How Communication Gaps Undermine an Effective Incident Response
- rcase18
- 2 days ago
- 4 min read

When a cyber incident hits, the technical side usually gets all the attention — patching systems, isolating threats, and recovering data. But ask anyone who’s been involved in responding to an incident, and they’ll tell you much of the chaos comes from miscommunication.
It’s more common than people think. Teams end up duplicating efforts, overlooking key steps, and sending mixed messages because communication lines aren’t clear. While an incident response plan (IRP) creates context and offers a clear roadmap to follow, it can’t replace the need for timely communication.
If people are unsure about who to update, how to escalate, or what language to use with executives and customers, even the best plan can unravel. That’s why communication sits at the heart of effective response; it turns a documented process into coordinated action.
What Is an IRP?
An IRP is a playbook for what to do when a cyber incident happens. It lays out the steps, roles, and responsibilities. The aim is to keep damage low, get systems back up quickly, and protect sensitive data while complying with regulations.
An IRP provides a framework for incident response. Absent effective communication, though, the structure breaks down, and confusion takes over. The real test is whether people share the right information at the right time.
Who’s Responsible for Incident Response?
Executive Leadership
Executives provide oversight and direction during an incident. They make business-critical decisions, such as authorizing system shutdowns, approving external notifications, and allocating emergency resources. They provide timely, accurate updates to the board and regulators. Without this top-level accountability, response efforts may drift without clear
priorities.
CISO/Security Leadership
The CISO or security leader owns the overall incident response strategy. They act as the bridge between technical teams and business leaders, translating technical details into clear business impact. Their responsibility is to coordinate efforts across departments so actions are consistent and aligned with organizational risk tolerance.
Incident Response Team (IRT)
The IRT consists of SOC analysts, IT staff, and forensic specialists who carry out the tactical work. They detect, contain, and eradicate threats while working to restore systems quickly. In other words, they’re the boots on the ground during a crisis, and their ability to stay aligned often determines how fast the organization can move from disruption to recovery.
Legal and Compliance
Legal and compliance teams guide the organization through regulatory and contractual requirements during a crisis. They decide what can and cannot be disclosed, helping to reduce liability. A large part of their role is documenting actions and decisions for later reporting or legal defense. Their involvement prevents secondary risks that come from mishandling sensitive information.
PR/Communications
PR and communications teams shape the external narrative of the incident. They notify customers, partners, and the media, balancing transparency with protection of the brand. Timing and consistency are crucial, since unclear messaging can erode trust faster than the incident itself.

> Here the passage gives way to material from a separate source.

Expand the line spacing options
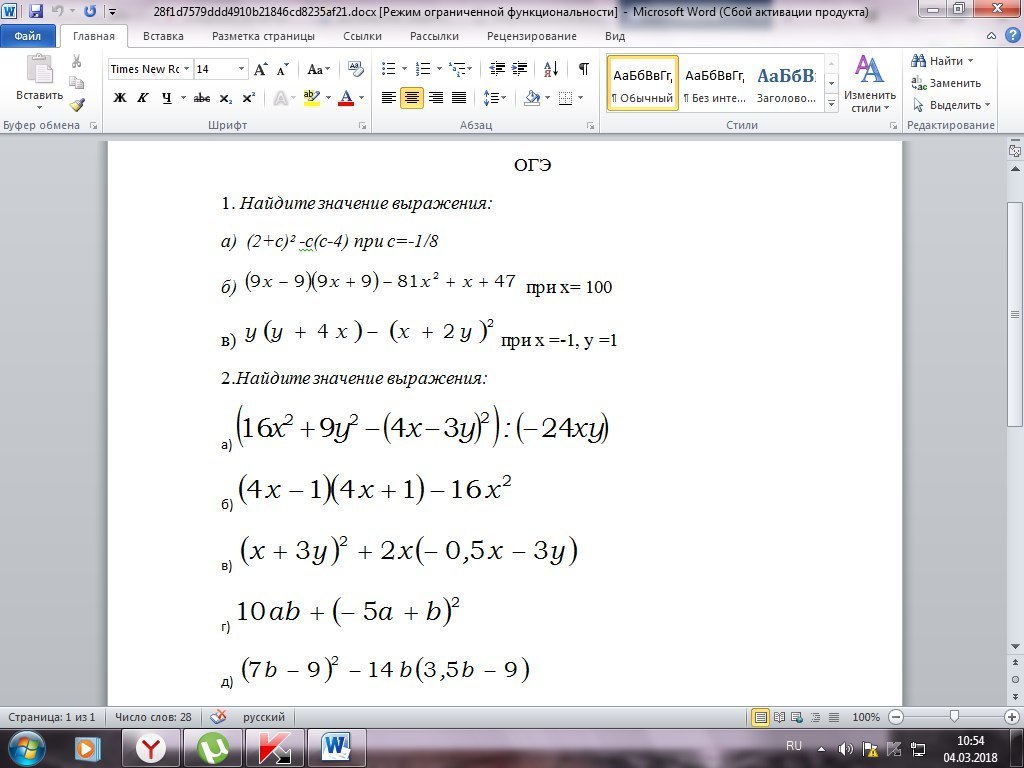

Why Communication Makes or Breaks Incident Response
When communication falters during a breach, the impact multiplies. Misalignment between teams slows down containment, technical jargon hinders executive decision-making, and unclear roles create gaps and duplicative efforts. Even worse, when outward communication is inconsistent, customers and stakeholders start to doubt whether they’re being told the full story.
We don’t have to look far to see how this plays out in practice. In the 2025 Business Council of New York State breach, communication lagged behind the technical response. Updates came too late, the messaging lacked clarity, and the public lost confidence in the organization.
The result was more than reputational damage. Affected individuals felt abandoned, regulators turned up the pressure, and lawsuits soon followed. That's why effective communication isn’t just a supporting piece of incident response. It’s the thread that keeps the entire process from unraveling.
5 Steps to Improve Incident Response Communication
Define Roles: When everyone knows who owns communication at each level, teams move with confidence instead of hesitation. Clarity prevents the scramble that often costs precious minutes during a breach.
Establish Escalation Protocols: Not all information needs to reach the top, but critical updates must get there without delay. A structured escalation path avoids the bottlenecks that paralyze response.
Use Plain Language: Executives don’t need packet-level details. They need to know the risks to operations, customers, and revenue. Translating technical issues into business terms removes barriers and speeds up action.
Run Communication-Focused Drills: Most tabletop exercises stop at the technical fixes. But practicing how updates flow between teams, leaders, and external parties often reveals gaps you can’t see on paper.
Create Pre-Approved Templates: Drafting regulator notices, customer updates, and partner communications on the fly slows everything down. Having regulator, customer, and partner messaging pre-approved allows you to communicate quickly, consistently, and with less second-guessing.
Conclusion
At the end of the day, technology and playbooks matter, but it’s communication that holds incident response together. When teams stumble over confusing updates or mixed messages, recovery slows and trust fractures. The organizations that thrive are the ones that treat communication as a core part of security, not an afterthought.